= Probico =

Cofactors

Probico also known as PBCo, is a comprehensive formulation consisting of proanthocyanidin, biotin, and coenzyme Q10. Probico addresses three primary causes of hair loss: amino acid deficiency, inadequate hair synthesis, and follicle inflammation, excluding the hormonal imbalance and blood circulation issues which require prescription medications.

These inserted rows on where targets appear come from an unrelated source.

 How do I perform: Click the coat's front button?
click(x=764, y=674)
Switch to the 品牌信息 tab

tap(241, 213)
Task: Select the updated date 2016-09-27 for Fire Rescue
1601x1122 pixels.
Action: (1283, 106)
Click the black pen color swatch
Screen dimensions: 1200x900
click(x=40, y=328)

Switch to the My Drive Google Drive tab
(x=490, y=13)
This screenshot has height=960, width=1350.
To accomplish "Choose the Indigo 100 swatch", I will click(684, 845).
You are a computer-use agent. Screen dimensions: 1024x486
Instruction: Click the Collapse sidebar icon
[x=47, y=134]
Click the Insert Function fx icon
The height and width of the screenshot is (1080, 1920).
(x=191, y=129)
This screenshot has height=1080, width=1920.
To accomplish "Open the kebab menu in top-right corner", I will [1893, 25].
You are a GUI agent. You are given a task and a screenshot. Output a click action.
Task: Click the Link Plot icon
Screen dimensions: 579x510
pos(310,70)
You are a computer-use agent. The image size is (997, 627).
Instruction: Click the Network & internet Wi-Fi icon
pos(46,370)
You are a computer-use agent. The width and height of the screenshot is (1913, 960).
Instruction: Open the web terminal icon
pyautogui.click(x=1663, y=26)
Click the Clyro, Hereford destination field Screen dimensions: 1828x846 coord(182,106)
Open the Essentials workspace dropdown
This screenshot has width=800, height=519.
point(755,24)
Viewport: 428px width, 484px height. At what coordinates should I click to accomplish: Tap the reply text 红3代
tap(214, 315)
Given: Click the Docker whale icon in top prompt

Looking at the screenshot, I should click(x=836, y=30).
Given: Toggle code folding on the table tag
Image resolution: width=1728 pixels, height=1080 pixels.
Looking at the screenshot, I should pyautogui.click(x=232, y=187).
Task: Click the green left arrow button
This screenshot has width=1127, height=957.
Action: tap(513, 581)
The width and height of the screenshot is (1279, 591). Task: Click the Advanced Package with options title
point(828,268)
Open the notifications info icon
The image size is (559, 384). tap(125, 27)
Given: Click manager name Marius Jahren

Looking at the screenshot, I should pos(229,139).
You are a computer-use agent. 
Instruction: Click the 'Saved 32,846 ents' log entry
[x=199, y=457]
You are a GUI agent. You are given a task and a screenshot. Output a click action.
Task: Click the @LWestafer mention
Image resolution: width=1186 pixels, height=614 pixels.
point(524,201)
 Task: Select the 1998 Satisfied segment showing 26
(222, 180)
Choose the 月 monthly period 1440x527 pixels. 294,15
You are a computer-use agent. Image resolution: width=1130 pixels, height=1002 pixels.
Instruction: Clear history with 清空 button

== Chemical description ==
The key characteristics of the components of Probico are as follows:

=== Proanthocyanidin ===
Proanthocyanidin, a natural compound, particularly Proanthocyanidin B2, is highly impactful on hair and is abundantly found in Annurca apples. Research indicates that Proanthocyanidin influences the mitochondria in hair roots, stimulating them to generate ATP through the β-oxidation of fats, thus conserving amino acids for keratin synthesis. This results in the preservation of essential amino acids like glutamine and glycine, preventing their oxidation and promoting keratin synthesis and hair growth. Proanthocyanidin also increases the expression of VEGFA (Vascular Endothelial Growth Factor A) and FGF-7 (Fibroblast Growth Factor-7), transitioning hair follicles from the resting phase to the growth phase, thereby increasing hair thickness and density. Additionally, it preserves follicular cell viability by significantly controlling oxidative stress and limiting cell oxidative damage.

=== Biotin ===
Biotin, also known as Vitamin B7, is a water-soluble vitamin that is rapidly excreted and easily degraded. Humans and other multicellular eukaryotes cannot synthesize biotin directly, making continuous supplementation essential to prevent deficiency. Biotin is crucial in fatty acid synthesis, protein synthesis, nucleic acid synthesis, and the carbon-adding reactions in glucose metabolism, all vital for metabolic processes, including hair synthesis. A deficiency in biotin can lead to dermatitis, growth cessation, hair weakening, and hair loss. However, excessive intake can cause acne.

=== Coenzyme Q10 ===
Coenzyme Q10, also known as ubiquinone, is a non-protein, non-polar molecule. With age, its biosynthesis decreases, necessitating supplementation through diet or supplements. It plays a crucial role in the electron transport chain during cellular respiration, producing ATP and exhibiting antioxidant properties. Coenzyme Q10 reduces inflammation in hair follicles, decreases cardiovascular diseases like atherosclerosis and angina, and inhibits the expression of the pro-inflammatory cytokines TNF-α (Tumor Necrosis Factor-α) and IL-6 (Interleukin 6). It also works synergistically with Vitamin E and Vitamin C to maintain antioxidant functions, thus it is recommended to take Coenzyme Q10 with these vitamins for optimal benefits.